I believe that both issues that I'm about to describe have a common root cause but the first one is just passing undetected. Both reproduce interchangeably on Orin Nano Devkits with different sets of 4 cameras after unspecified time (usually tens of minutes, not hours, but our record is 8h) of running the attached repro.py. The script was built on top of gen2-multiple-devices from depthai-experiments and tries to mimic our normal production interactions with OAK devices.

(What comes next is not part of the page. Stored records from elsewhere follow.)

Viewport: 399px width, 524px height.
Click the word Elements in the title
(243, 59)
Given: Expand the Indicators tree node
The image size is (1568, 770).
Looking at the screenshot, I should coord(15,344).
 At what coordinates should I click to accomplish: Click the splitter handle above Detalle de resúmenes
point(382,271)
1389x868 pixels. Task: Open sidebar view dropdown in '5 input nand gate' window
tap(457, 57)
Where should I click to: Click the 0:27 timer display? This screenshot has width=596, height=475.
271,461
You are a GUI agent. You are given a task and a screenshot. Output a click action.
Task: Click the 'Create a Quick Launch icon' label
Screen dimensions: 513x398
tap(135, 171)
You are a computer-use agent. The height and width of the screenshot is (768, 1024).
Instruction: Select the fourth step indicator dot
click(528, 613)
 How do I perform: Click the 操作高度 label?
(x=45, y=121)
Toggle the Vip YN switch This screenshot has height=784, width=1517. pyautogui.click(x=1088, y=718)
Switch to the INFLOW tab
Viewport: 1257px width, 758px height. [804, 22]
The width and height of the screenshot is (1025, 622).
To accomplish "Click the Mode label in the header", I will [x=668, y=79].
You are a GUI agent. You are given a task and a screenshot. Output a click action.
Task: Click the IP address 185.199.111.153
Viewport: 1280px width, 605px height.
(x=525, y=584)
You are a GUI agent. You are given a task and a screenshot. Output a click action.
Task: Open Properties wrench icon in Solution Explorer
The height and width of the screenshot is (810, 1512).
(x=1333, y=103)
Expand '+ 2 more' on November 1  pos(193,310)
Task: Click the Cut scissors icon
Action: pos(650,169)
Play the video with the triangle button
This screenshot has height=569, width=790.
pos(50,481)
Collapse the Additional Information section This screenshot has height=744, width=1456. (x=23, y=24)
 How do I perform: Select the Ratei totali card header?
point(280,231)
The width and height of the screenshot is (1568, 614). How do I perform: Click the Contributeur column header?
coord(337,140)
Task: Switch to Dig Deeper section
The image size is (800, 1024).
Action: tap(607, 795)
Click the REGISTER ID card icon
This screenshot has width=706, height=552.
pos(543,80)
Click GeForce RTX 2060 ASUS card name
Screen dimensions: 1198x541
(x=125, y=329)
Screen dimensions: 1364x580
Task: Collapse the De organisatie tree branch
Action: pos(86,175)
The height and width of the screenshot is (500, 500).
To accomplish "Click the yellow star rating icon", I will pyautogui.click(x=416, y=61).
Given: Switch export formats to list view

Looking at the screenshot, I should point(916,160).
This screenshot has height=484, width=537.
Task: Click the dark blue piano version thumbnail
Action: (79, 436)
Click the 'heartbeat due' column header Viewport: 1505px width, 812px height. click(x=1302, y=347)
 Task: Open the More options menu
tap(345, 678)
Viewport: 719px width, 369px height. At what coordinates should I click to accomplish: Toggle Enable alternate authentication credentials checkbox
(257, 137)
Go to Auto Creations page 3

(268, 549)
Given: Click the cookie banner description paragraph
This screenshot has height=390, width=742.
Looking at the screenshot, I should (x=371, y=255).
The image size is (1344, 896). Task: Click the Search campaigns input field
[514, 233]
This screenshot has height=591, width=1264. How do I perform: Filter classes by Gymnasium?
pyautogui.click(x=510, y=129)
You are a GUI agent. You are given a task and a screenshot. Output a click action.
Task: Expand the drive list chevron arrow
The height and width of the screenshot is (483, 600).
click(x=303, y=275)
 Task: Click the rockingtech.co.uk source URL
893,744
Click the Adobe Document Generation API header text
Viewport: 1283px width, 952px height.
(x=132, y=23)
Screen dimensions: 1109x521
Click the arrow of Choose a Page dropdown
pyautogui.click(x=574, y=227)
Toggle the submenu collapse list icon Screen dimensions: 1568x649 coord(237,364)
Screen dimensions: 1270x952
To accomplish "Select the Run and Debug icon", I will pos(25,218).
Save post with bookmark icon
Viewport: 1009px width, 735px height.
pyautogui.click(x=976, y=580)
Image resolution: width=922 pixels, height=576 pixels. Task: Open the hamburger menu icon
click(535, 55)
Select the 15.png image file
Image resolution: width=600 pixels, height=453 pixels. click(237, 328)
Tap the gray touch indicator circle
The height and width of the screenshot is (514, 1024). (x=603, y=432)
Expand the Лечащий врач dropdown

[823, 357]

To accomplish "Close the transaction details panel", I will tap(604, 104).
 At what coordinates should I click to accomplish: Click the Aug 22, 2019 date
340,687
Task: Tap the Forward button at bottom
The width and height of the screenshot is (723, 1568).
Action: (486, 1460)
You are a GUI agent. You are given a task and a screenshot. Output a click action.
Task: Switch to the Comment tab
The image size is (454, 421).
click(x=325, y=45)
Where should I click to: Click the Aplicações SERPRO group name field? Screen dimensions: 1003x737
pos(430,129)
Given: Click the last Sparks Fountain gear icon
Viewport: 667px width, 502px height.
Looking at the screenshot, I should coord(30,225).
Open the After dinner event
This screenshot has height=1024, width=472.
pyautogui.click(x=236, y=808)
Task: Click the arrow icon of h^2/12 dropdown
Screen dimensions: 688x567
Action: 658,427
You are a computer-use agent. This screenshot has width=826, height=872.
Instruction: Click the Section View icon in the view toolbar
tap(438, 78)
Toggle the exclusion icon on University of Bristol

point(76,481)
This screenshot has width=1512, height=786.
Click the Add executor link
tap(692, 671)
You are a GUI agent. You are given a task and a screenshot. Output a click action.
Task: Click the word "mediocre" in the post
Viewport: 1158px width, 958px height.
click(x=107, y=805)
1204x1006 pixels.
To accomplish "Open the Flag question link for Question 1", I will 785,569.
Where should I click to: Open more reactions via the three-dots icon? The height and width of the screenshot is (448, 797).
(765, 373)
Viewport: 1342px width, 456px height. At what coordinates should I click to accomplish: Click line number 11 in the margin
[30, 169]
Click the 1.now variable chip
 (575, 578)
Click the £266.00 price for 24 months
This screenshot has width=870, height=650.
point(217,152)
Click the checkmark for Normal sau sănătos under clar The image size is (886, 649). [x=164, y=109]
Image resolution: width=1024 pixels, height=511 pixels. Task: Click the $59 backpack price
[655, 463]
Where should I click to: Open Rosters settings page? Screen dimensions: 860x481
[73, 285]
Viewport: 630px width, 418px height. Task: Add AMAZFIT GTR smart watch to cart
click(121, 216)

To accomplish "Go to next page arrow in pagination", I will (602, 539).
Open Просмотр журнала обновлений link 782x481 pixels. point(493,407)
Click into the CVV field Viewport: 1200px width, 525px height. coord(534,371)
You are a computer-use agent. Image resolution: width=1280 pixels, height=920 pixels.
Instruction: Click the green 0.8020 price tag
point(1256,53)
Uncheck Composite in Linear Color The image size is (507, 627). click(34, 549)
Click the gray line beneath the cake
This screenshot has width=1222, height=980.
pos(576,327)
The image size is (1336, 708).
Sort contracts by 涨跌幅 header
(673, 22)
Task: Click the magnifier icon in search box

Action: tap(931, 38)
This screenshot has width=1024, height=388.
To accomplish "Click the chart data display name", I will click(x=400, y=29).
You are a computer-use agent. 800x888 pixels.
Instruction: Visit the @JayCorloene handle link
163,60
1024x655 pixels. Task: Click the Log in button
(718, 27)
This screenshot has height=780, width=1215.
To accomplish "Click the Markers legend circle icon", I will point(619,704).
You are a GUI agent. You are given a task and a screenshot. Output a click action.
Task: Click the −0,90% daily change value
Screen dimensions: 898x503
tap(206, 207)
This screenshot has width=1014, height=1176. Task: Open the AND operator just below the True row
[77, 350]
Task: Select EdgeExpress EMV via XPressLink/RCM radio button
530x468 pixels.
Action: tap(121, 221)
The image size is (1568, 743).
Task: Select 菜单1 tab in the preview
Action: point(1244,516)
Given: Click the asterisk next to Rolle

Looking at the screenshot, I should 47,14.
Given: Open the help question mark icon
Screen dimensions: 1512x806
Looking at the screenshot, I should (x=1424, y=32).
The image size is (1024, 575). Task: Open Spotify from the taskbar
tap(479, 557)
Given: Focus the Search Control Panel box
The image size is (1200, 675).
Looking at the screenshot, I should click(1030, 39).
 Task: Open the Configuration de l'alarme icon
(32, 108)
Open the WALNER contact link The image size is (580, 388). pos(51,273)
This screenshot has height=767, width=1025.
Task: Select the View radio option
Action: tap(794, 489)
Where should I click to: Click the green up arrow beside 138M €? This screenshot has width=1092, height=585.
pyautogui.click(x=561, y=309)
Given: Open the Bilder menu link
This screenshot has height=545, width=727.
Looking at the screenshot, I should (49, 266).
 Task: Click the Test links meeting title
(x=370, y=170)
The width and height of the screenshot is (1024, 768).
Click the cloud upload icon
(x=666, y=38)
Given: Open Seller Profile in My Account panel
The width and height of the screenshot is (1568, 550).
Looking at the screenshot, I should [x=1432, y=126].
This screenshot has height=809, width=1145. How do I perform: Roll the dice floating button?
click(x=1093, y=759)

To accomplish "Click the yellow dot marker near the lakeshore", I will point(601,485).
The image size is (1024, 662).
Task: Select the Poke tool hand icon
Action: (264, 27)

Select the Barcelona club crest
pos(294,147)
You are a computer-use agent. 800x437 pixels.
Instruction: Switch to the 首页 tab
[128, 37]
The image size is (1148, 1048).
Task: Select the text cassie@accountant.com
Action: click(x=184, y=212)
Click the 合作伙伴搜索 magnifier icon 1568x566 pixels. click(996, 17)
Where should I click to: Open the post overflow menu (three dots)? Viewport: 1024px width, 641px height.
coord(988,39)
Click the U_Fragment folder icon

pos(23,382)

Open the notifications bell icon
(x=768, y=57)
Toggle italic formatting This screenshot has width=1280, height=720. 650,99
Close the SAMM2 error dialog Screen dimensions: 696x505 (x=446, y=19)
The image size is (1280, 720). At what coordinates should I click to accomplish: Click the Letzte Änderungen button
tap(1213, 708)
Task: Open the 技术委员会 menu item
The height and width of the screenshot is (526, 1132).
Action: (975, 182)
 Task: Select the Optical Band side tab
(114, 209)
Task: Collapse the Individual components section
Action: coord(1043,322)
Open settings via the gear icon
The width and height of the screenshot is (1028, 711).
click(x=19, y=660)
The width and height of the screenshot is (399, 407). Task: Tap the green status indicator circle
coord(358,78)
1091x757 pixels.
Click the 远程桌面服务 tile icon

First variant of the issue

After some time, one of the connected cameras silently stops feeding the XLink queue. The device remains connected via USB, there are no logs in system journal and dmesg that would indicate any other issues or correlating events. At the time the issue starts, there's a sudden drop in the Cpu Usage for LeonOS reported by the DepthAI when running with DEPTHAI_LEVEL=debug. However, there's no error being reported by the library (full log added as an attachment). Once the issue starts, the queue is never going to be filled with data again, the only way is to restart the device and start the pipeline again.

$$
[184430105112B00E00] [1.2.1] [1490.429] [system] [info] Cpu Usage - LeonOS 18.15%, LeonRT: 3.91%
[184430105112B00E00] [1.2.1] [1491.430] [system] [info] Cpu Usage - LeonOS 18.17%, LeonRT: 3.88%
[184430105112B00E00] [1.2.1] [1492.431] [system] [info] Cpu Usage - LeonOS 17.90%, LeonRT: 3.88%
[184430105112B00E00] [1.2.1] [1493.432] [system] [info] Cpu Usage - LeonOS 12.05%, LeonRT: 1.86% # <-- issue starts
[184430105112B00E00] [1.2.1] [1494.433] [system] [info] Cpu Usage - LeonOS 10.09%, LeonRT: 1.10%
...
[184430105112B00E00] [1.2.1] [1501.440] [system] [info] Cpu Usage - LeonOS 10.71%, LeonRT: 1.07%
$$

Second variant of the issue

Sometimes the issue manifests as a RuntimeError when calling tryGet() which is possible to handle but happens too often to be a feasible approach:

$$
RuntimeError: Communication exception - possible device error/misconfiguration. Original message 'Couldn't read data from stream: 'rgb' (X_LINK_ERROR)'
$$

We've ran into these issues after switching from NVIDIA Xavier NX Devkits to Orin Nano Devkits as hosts for OAK cameras. We could reproduce the issue on two different Orin Nano units. All runtime environments were identical, provisioned with the same ansible playbooks. We've been able to run our system on Xavier NXs for days without any issues, compared to just minutes/hours on Orin Nanos, thus we can rule out cabling issues.

Software/hardware

Used cameras: a mix of OAK-D Pro and OAK-D Pro W (USB, 8 cameras total, using 4 at a time)
Working hosts: 2 x Jetson Xavier NX 8GB Devkit (tested Jetpack 5.1.1 and 5.1.2)
Failing hosts: 2 x Jetson Orin Nano 8GB Devkit (tested Jetpack 5.1.1 and 5.1.2)
Python: 3.11
DepthAI: 2.23.0.0

For some reason I'm unable to attach the logs and reproduction script directly to the post because neither .py, .txt, .zip or .tar.gz were accepted:

I've uploaded the archive to gdrive:

Please let me know if there's another preferred way of sharing files.

    12 days later

    jakaskerl

    Hi, it's been almost two weeks since the last message in this thread. Have you managed to reproduce our issue? Please let me know if you need any more information or would like to test some hypotheses.

    15 days later

    Hi rf_unitem
    I have tried running 3 cameras on the ORIN we have at our office, ran it over weekend, had no problems. Its the dev kit version that has a 19V power supply; perhaps there is a power issue on your orins...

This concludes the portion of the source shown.